> TASK TO COMPLETE: Find the lines below in which the string "conditions" occurs. Copy each one.

> DATA LISTING:
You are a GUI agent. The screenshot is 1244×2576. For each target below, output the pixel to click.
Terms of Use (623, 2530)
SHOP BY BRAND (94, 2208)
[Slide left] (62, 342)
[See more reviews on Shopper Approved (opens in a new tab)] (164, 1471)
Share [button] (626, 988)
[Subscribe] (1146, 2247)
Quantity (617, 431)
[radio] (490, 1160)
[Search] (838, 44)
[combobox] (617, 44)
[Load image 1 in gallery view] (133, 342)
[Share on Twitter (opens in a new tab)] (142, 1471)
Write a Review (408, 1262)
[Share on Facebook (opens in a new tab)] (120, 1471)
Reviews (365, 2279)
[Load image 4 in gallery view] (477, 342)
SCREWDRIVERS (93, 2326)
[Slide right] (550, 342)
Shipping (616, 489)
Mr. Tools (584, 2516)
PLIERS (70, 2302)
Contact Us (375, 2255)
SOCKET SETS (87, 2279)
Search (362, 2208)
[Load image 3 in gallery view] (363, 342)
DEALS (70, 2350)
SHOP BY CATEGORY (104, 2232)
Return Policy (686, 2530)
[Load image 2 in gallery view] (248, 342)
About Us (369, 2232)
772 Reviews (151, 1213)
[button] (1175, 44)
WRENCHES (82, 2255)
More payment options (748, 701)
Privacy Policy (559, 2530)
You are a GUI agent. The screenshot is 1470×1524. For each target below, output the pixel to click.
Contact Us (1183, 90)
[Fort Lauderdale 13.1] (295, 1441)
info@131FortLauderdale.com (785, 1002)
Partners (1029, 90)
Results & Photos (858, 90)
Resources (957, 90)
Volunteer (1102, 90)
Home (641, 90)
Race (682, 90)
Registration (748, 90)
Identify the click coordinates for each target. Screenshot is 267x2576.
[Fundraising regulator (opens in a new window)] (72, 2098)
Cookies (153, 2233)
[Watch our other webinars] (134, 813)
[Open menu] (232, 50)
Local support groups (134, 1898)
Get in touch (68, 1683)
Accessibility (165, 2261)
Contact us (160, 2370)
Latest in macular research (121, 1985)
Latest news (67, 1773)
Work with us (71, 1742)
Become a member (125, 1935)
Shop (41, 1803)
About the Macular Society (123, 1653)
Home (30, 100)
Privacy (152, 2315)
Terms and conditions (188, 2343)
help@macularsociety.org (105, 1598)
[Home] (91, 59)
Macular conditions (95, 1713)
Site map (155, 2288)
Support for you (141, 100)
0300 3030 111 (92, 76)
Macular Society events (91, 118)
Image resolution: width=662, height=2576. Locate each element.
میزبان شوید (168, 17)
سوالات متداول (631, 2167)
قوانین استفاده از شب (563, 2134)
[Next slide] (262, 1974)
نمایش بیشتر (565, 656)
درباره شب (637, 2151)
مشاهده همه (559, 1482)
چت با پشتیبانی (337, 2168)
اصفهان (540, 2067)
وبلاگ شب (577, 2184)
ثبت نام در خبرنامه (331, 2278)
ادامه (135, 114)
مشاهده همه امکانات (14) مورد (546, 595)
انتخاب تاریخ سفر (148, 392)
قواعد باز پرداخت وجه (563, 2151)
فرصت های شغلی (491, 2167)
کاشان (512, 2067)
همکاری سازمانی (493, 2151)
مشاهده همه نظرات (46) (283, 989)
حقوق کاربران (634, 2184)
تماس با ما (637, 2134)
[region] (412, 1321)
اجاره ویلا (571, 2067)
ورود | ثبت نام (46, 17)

> ANSWER TO THE EXERCISE:
Terms and conditions (188, 2343)
Macular conditions (95, 1713)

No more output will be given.